======== Input for this task

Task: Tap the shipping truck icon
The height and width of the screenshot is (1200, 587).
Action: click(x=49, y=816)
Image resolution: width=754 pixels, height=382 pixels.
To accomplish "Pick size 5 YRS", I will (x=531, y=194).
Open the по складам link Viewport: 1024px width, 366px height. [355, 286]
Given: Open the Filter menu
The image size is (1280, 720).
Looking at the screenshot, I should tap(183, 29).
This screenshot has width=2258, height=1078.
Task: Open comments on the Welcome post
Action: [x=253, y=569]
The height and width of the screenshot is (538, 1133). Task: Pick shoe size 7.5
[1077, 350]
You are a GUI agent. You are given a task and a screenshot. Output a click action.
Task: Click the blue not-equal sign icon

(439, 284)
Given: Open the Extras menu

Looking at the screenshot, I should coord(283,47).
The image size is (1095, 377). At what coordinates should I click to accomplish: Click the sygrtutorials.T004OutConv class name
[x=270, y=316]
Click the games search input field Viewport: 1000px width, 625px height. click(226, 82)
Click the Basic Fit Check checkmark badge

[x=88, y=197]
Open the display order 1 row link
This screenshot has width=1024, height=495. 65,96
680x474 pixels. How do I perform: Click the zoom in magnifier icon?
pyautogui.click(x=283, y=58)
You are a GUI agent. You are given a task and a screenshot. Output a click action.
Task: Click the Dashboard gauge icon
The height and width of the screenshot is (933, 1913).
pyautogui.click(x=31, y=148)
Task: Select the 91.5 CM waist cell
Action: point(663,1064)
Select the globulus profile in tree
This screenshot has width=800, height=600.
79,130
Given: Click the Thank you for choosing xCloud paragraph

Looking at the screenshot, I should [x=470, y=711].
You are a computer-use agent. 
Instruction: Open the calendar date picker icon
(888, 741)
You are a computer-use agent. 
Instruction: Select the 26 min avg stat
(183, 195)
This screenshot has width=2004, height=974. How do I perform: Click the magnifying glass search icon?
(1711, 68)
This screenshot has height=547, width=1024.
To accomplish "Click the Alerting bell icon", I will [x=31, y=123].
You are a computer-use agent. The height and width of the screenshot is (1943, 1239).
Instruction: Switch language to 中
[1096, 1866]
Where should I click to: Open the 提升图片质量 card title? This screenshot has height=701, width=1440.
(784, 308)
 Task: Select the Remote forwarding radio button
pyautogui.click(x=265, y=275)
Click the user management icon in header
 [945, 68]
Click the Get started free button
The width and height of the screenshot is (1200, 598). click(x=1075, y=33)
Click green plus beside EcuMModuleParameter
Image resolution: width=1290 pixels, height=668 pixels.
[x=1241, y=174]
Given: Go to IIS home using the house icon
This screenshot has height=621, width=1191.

================

> **What to do**: Repeat the entries exactly, all of them.

> **Reply to the exercise**:
Task: Tap the shipping truck icon
The height and width of the screenshot is (1200, 587).
Action: click(x=49, y=816)
Image resolution: width=754 pixels, height=382 pixels.
To accomplish "Pick size 5 YRS", I will (x=531, y=194).
Open the по складам link Viewport: 1024px width, 366px height. [355, 286]
Given: Open the Filter menu
The image size is (1280, 720).
Looking at the screenshot, I should tap(183, 29).
This screenshot has width=2258, height=1078.
Task: Open comments on the Welcome post
Action: [x=253, y=569]
The height and width of the screenshot is (538, 1133). Task: Pick shoe size 7.5
[1077, 350]
You are a GUI agent. You are given a task and a screenshot. Output a click action.
Task: Click the blue not-equal sign icon

(439, 284)
Given: Open the Extras menu

Looking at the screenshot, I should coord(283,47).
The image size is (1095, 377). At what coordinates should I click to accomplish: Click the sygrtutorials.T004OutConv class name
[x=270, y=316]
Click the games search input field Viewport: 1000px width, 625px height. click(226, 82)
Click the Basic Fit Check checkmark badge

[x=88, y=197]
Open the display order 1 row link
This screenshot has width=1024, height=495. 65,96
680x474 pixels. How do I perform: Click the zoom in magnifier icon?
pyautogui.click(x=283, y=58)
You are a GUI agent. You are given a task and a screenshot. Output a click action.
Task: Click the Dashboard gauge icon
The height and width of the screenshot is (933, 1913).
pyautogui.click(x=31, y=148)
Task: Select the 91.5 CM waist cell
Action: point(663,1064)
Select the globulus profile in tree
This screenshot has width=800, height=600.
79,130
Given: Click the Thank you for choosing xCloud paragraph

Looking at the screenshot, I should [x=470, y=711].
You are a computer-use agent. 
Instruction: Open the calendar date picker icon
(888, 741)
You are a computer-use agent. 
Instruction: Select the 26 min avg stat
(183, 195)
This screenshot has width=2004, height=974. How do I perform: Click the magnifying glass search icon?
(1711, 68)
This screenshot has height=547, width=1024.
To accomplish "Click the Alerting bell icon", I will [x=31, y=123].
You are a computer-use agent. The height and width of the screenshot is (1943, 1239).
Instruction: Switch language to 中
[1096, 1866]
Where should I click to: Open the 提升图片质量 card title? This screenshot has height=701, width=1440.
(784, 308)
 Task: Select the Remote forwarding radio button
pyautogui.click(x=265, y=275)
Click the user management icon in header
 [945, 68]
Click the Get started free button
The width and height of the screenshot is (1200, 598). click(x=1075, y=33)
Click green plus beside EcuMModuleParameter
Image resolution: width=1290 pixels, height=668 pixels.
[x=1241, y=174]
Given: Go to IIS home using the house icon
This screenshot has height=621, width=1191.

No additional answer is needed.